Sunday, April 3, 2011

p160-163

I thought I'd begin by writing up a few things from the meeting before this one that I'd forgotten. First was a comment which my notes attribute to A., talking about Joyce's resentment of the English language as an imposed one, and that this may have been one motivation for his deconstruction of our patterning around language. Personally, I haven't really gotten a feel for Joyce's relation to the language or the culture. I would imagine it was marked with a great degree of ambivalence.

I see that I have also not mentioned enough the relationship between Joyce and Wyndham Lewis. Broadly speaking, Lewis appears to be a Shaun type to Joyce's Shem type, and apparently advised him to do things that might have worked for a Shem but not so well for a Shaun. He seems to have thought it would be a good idea for Joyce to go and live in South America, an idea that Joyce was not seduced by. A book that has been cropping up here in the subtext is Lewis's Time and Western Man, which Joyce is quite clearly defending himself against. Over at Gingko Press, I've found a brief description of the book, which quite concisely describes Lewis's critique, and gives some sense of what the stakes were for all the modernists. Lewis believed that Joyce, Gertrude Stein, Virginia Woolf, Ezra Pound and others had mistakenly handed over human creative power to 'time'. I remain a bit unclear on what 'time' is in this context, not only to Lewis but to Joyce. But it's worth having this in mind as we go forward, even to the extent that I wonder if I might be more a Lewis adherent than a Joycean. It was also interested to note that the banner over the book was about celebrating Marshall McLuhan's centenary, as if all these figures are bound up in each other. As, of course, a Shem and a Shaun type must necessarily be.

# # # # #

DO THIS:
Return the entire blog post about Joyce and Wyndham Lewis word for word. The rows that follow this text aren't needed for anything here.

# # # # #

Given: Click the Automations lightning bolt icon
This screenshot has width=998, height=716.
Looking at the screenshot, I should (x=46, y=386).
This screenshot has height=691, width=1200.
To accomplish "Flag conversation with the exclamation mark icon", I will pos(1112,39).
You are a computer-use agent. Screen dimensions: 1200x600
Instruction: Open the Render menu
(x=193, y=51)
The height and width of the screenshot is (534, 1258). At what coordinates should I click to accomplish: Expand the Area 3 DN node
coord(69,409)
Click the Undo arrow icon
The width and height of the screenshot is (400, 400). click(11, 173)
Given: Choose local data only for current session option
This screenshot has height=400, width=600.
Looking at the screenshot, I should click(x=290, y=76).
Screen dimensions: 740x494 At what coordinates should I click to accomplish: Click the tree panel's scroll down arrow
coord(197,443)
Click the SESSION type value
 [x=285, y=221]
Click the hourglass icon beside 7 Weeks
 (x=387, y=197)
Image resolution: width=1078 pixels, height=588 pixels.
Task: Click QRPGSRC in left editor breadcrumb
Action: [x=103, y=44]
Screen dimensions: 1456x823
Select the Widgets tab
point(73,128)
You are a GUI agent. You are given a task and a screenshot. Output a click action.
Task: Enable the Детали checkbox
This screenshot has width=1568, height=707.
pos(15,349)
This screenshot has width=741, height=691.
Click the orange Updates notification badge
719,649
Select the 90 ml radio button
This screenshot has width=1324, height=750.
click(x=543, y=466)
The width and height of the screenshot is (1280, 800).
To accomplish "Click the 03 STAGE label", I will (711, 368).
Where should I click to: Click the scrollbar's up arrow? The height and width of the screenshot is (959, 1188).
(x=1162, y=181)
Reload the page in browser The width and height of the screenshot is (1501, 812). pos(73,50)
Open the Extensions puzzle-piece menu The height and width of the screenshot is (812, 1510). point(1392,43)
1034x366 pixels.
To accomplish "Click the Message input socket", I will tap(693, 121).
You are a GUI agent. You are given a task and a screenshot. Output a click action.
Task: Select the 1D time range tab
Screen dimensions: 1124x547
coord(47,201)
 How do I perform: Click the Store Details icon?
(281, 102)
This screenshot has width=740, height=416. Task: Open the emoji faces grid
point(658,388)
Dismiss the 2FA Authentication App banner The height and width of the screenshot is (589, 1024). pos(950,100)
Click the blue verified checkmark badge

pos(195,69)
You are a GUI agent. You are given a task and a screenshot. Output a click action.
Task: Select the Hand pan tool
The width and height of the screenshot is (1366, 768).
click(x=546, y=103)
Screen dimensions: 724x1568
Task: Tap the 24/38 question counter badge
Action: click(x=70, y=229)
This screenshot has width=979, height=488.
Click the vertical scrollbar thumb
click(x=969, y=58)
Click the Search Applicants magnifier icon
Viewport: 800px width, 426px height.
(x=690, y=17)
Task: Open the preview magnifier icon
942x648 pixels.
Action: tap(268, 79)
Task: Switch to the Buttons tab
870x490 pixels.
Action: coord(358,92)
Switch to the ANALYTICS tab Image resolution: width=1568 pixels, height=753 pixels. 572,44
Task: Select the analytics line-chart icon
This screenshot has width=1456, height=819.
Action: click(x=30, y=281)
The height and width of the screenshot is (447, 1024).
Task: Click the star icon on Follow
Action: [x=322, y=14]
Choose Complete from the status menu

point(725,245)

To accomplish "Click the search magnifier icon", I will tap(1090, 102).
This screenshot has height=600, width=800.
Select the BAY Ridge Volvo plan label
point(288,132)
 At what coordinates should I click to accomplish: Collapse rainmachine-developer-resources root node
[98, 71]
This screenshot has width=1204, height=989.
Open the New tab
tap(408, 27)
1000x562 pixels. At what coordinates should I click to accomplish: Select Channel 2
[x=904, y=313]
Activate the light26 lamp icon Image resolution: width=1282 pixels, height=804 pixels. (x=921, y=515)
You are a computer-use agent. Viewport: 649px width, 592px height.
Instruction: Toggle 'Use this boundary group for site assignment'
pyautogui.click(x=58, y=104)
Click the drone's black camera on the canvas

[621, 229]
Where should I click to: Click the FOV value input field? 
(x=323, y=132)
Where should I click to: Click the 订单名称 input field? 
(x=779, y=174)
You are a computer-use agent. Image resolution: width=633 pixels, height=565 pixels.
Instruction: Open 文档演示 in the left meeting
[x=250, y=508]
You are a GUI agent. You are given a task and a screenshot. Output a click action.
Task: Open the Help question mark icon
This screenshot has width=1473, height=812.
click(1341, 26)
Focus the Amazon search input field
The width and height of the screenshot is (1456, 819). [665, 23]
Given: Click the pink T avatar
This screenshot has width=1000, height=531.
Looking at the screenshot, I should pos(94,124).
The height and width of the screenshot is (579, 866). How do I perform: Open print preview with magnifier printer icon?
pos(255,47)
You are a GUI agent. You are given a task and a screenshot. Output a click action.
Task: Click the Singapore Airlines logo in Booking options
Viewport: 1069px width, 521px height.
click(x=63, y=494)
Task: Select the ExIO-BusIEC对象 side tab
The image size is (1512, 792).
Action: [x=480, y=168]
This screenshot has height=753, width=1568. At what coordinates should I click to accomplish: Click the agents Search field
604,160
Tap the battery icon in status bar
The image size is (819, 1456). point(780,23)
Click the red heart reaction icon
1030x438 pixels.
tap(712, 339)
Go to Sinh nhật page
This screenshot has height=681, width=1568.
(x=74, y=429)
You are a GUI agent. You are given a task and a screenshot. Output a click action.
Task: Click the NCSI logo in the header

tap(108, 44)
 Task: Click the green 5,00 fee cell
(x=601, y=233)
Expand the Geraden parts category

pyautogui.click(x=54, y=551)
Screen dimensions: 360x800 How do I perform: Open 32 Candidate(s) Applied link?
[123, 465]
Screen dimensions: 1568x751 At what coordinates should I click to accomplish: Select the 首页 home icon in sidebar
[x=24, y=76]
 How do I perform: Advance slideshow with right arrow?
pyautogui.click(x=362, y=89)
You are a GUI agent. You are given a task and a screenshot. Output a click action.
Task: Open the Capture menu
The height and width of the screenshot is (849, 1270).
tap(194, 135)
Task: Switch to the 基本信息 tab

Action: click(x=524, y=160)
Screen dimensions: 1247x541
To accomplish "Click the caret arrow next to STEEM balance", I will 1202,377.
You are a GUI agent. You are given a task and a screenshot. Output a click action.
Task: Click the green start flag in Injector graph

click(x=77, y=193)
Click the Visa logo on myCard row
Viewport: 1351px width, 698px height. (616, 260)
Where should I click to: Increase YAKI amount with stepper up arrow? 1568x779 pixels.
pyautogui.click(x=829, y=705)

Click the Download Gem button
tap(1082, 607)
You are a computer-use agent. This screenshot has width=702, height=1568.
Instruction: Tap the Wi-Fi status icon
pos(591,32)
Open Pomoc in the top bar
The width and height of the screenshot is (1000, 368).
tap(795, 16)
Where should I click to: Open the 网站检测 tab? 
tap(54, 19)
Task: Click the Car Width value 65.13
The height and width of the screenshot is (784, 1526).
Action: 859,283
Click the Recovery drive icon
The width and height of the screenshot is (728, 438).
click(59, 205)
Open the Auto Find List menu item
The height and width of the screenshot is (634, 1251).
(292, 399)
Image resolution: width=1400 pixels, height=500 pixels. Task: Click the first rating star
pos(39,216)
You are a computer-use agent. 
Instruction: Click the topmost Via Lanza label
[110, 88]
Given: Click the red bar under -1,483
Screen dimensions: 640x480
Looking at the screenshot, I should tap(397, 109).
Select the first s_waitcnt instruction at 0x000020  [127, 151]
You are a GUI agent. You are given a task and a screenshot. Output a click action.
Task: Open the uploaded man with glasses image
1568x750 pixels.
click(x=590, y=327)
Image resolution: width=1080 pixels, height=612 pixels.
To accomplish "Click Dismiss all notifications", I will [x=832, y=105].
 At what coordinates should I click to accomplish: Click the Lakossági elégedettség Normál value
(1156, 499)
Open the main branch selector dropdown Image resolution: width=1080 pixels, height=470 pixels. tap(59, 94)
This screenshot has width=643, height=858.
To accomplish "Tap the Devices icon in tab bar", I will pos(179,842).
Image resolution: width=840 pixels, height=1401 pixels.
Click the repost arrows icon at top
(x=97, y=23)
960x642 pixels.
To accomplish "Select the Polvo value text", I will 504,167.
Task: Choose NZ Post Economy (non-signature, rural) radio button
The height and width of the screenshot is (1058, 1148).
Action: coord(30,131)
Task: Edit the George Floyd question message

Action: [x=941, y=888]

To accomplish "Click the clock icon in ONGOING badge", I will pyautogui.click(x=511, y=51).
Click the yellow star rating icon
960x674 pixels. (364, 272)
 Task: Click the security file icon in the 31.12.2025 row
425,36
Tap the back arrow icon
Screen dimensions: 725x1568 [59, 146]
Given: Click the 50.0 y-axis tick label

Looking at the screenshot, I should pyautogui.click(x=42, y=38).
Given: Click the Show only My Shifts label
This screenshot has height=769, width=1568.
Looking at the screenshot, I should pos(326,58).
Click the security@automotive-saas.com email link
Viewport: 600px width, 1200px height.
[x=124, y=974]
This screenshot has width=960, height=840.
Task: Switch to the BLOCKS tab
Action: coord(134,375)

# # # # #

SOLUTION TO THIS PROBLEM:
Sunday, April 3, 2011

p160-163

I thought I'd begin by writing up a few things from the meeting before this one that I'd forgotten. First was a comment which my notes attribute to A., talking about Joyce's resentment of the English language as an imposed one, and that this may have been one motivation for his deconstruction of our patterning around language. Personally, I haven't really gotten a feel for Joyce's relation to the language or the culture. I would imagine it was marked with a great degree of ambivalence.

I see that I have also not mentioned enough the relationship between Joyce and Wyndham Lewis. Broadly speaking, Lewis appears to be a Shaun type to Joyce's Shem type, and apparently advised him to do things that might have worked for a Shem but not so well for a Shaun. He seems to have thought it would be a good idea for Joyce to go and live in South America, an idea that Joyce was not seduced by. A book that has been cropping up here in the subtext is Lewis's Time and Western Man, which Joyce is quite clearly defending himself against. Over at Gingko Press, I've found a brief description of the book, which quite concisely describes Lewis's critique, and gives some sense of what the stakes were for all the modernists. Lewis believed that Joyce, Gertrude Stein, Virginia Woolf, Ezra Pound and others had mistakenly handed over human creative power to 'time'. I remain a bit unclear on what 'time' is in this context, not only to Lewis but to Joyce. But it's worth having this in mind as we go forward, even to the extent that I wonder if I might be more a Lewis adherent than a Joycean. It was also interested to note that the banner over the book was about celebrating Marshall McLuhan's centenary, as if all these figures are bound up in each other. As, of course, a Shem and a Shaun type must necessarily be.